Когда мы подошли ко двору, солнце уже заходило. Не успели войти в калитку, как Иван Александрович Каханов налетел на сына, как коршун. Он сразу же стал хлестать его по чем попало хворостиной.

– Болван! Лодырь! Паршивец! – обрушились на моего друга перемежаемые кашлем ругательства. – Ты где ходишь? Я что тебе велел? Где гуси? Где гуси, мерзавец? Я тебе велел пригнать со степи гусей…

И опять удары по спине, по голове, по лицу. Ваня прятал голову в согнутых локтях, но не убегал и вдруг захныкал самым жалким образом:

– Папа, я забыл… Я пригоню гусей… Сейчас же пригоню.

Куда девались его взрослость, сдержанно-солидные манеры! Мне было очень неловко, ведь в какой-то мере и я был виноват в забывчивости приятеля: мы так увлеклись разговором.
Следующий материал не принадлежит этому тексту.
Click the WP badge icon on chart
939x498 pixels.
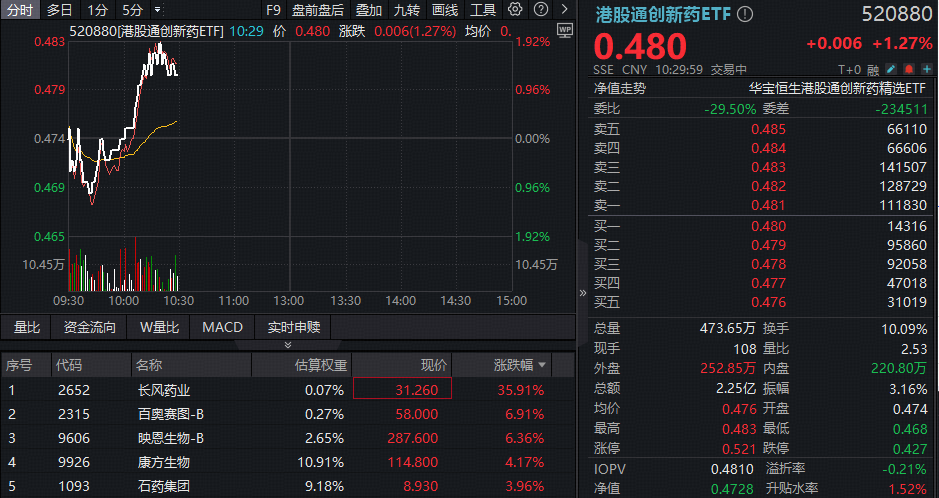pyautogui.click(x=564, y=30)
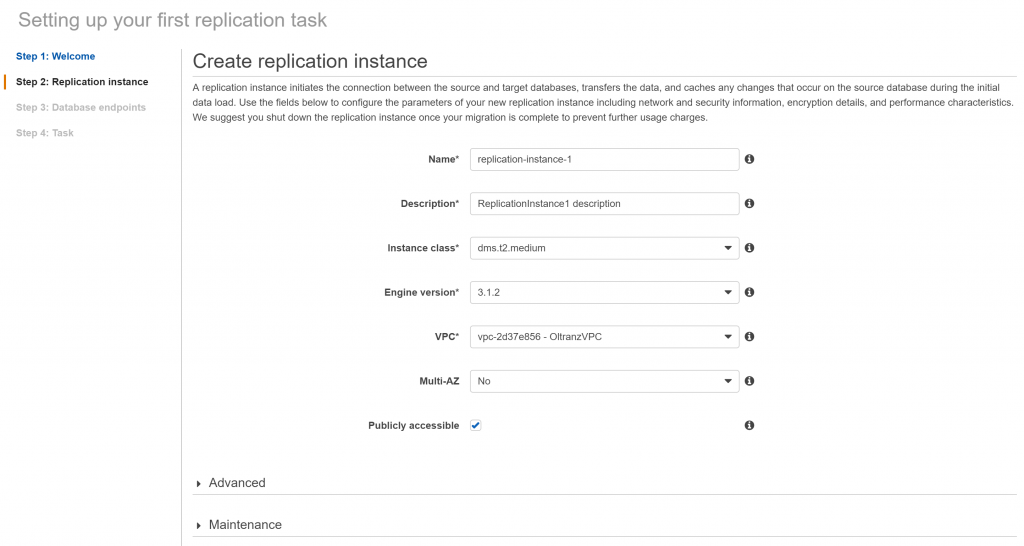View Multi-AZ info tooltip icon
The image size is (1024, 546).
749,381
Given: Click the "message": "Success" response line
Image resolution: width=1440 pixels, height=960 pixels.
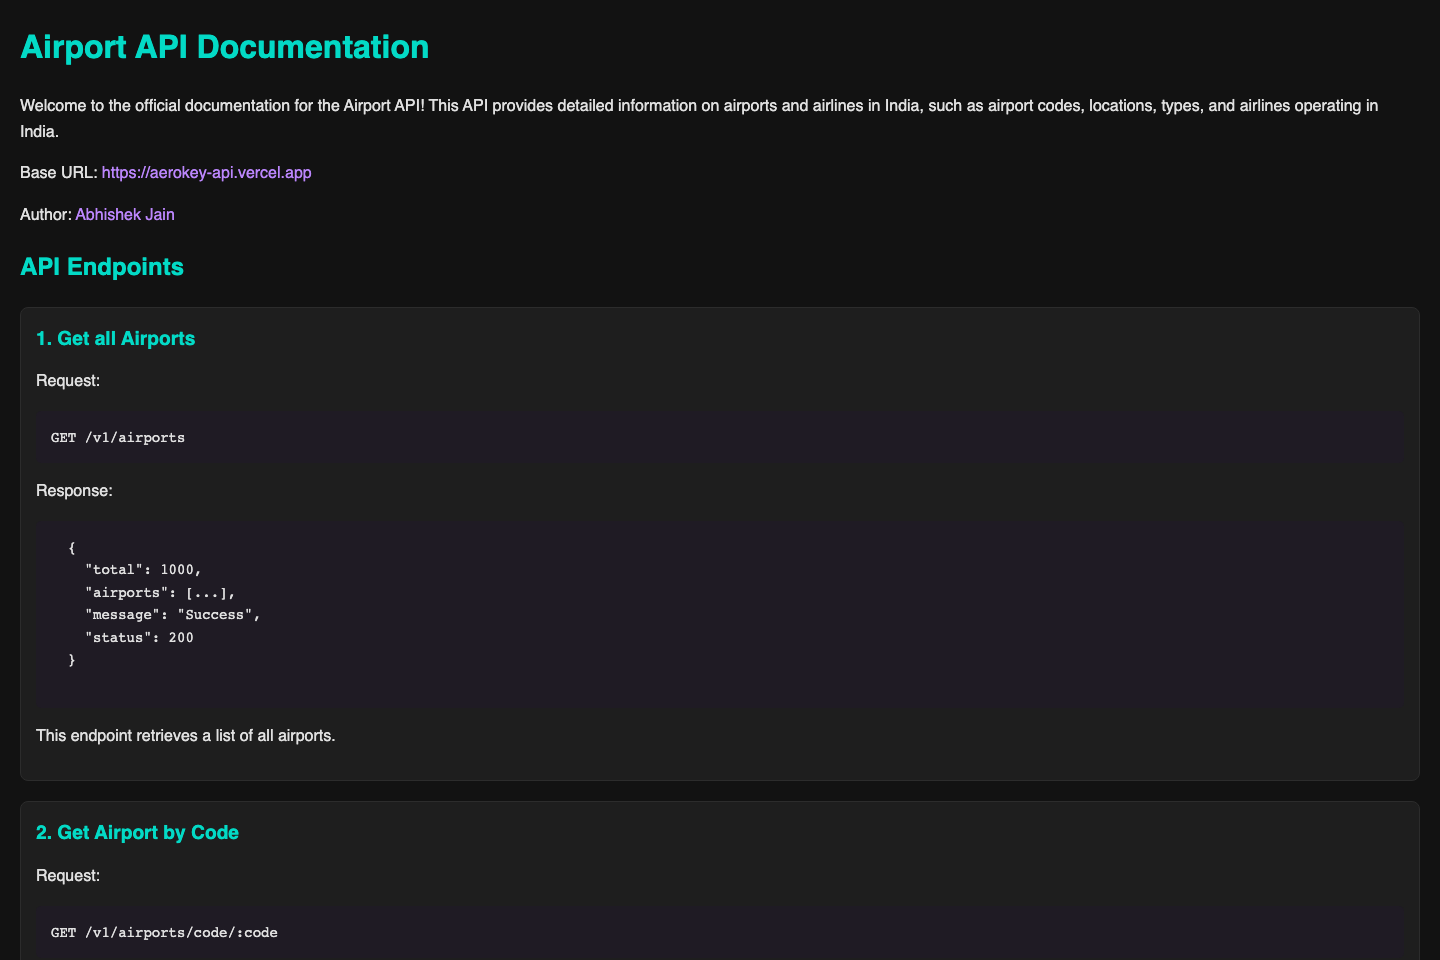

Когда вспышка гнева Каханова иссякла и хворостина перестала скакать по узким плечам сына, Ваня тотчас же вытер слезы, оглянулся на скрывшегося в курене отца, произнес с прежней серьезностью:

– Отцу извинительно. Он расстроен жизнью и болен. Идем, друг, поищем этих отвратительных гусей.

Мы пошли в степь, пригнали гусей домой, и я получил таким образом еще час для интересного, обогащающего меня разговора.

А через неделю Ваня уехал в станицу доучиваться в двухклассном училище, и мы на всю осень и зиму потеряли друг друга из виду.